2011-11-29 13:22 • by Sam (unregistered)
368064 in reply to 368001
BentFranklin:
Cool story, except what kind of architect goes off line for two weeks straight? Surely someone at least called his cell phone?



It's called being on vacation for a reason...someone else can handle it.

Re: Directive 595

2011-11-29 13:26 • by - (unregistered)
The CDA reaction was the correct one in this situation. You can`t save people from their own stupidity against their will.
If you can persuade them let, them burn and learn from their mistake. But make sure you are not around while they figure it out the hard way.

Re: Directive 595

2011-11-29 13:28 • by Buffalo
Chief Architech Douchebag:

"A directive is such that all reasonable discussion has taken place
and as such is not open for debate."

Now what I would like to know is who was involved in this discussion. Maybe Gerald had multiple personalities and their discussion focused on whether the Directive was brillant, genius or both.

Re: Directive 595

2011-11-29 13:37 • by wydok (unregistered)
I stopped reading at part 2, because it wasn't believable and wasn't funny.

Re: Directive 595

2011-11-29 13:39 • by EatenByAGrue (unregistered)
368068 in reply to 368066
Buffalo:
Chief Architech Douchebag:

"A directive is such that all reasonable discussion has taken place
and as such is not open for debate."

Now what I would like to know is who was involved in this discussion. Maybe Gerald had multiple personalities and their discussion focused on whether the Directive was brillant, genius or both.


My guess: He'd discussed it with CTO, who didn't realize this was a bad idea. When things hit the fan, CTO threw Gerald under a bus rather than to admit that it was something he'd approved.

Re: Directive 595

2011-11-29 13:42 • by Jay (unregistered)
368069 in reply to 368050
boog:
Tim:
Sorry I'm calling bullshit on this one. Were a person with this level of responsibility to act in such a ridiculous manner, I'm sure one of his subordinates would have gone straight to the CTO or CEO
What makes you think that didn't happen? Just the fact that the story doesn't include the scene where one of Gerald's subordinates approaches the CTO, who says he'll talk to Gerald about it and never does? I'm not sure how omitting such a situation would make the whole story bullshit.


Or, I once had a situation where our chief architect made a technical decision that I thought was really dumb. Without getting into all the details, the gist of it was, that configuration management on code changes is a lot of work, so to save having to make code changes when certain key logic changes, we should write the code for that key logic in a different programming language, deploy it on a different server, and then create an interface between the regular production servers and this new server to pass requests across and get the answer back. So sure, there's now a new language for all the programmers to learn, a new server to maintain, a new code base to be managed, and new interfaces on both sides to develop and maintain. But because the new language is not Java, changing this code is not "changing Java code", and therefore is by definition "not programming", and so configuration management on the new code is, by decree, not a problem. Oh, and just to reinforce the idea that configuration management of the new non-code is not a problem, we could not manage the non-source code in SVN like our Java code, but had to write our own, proprietary library system to manage it.

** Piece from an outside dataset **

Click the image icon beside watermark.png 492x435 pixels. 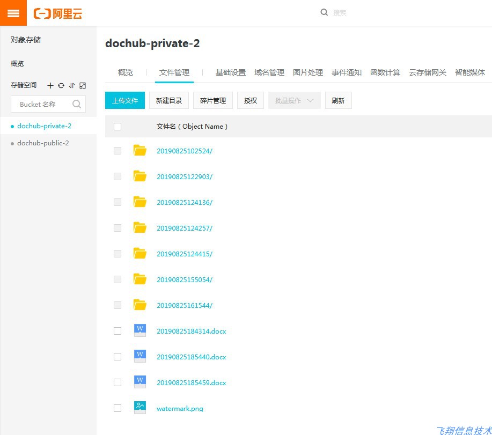coord(139,408)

I went to the CIO about it. He set up a meeting with myself and several other key people who all basically agreed with me that the chief architect's decision was a bad idea. And then the CIO went to the chief architect who told him that, no, his decision was really a good idea, and we were all told that that was it, the decision was final. It was all very nice and polite, there was no shouting and no one was fired or anything, but basically the CIO said that, hey, your objections are noted, but the chief architect has that job because we trust his judgement, end of story.

I took that as the last straw in a string of bad decisions and about a month later had another job.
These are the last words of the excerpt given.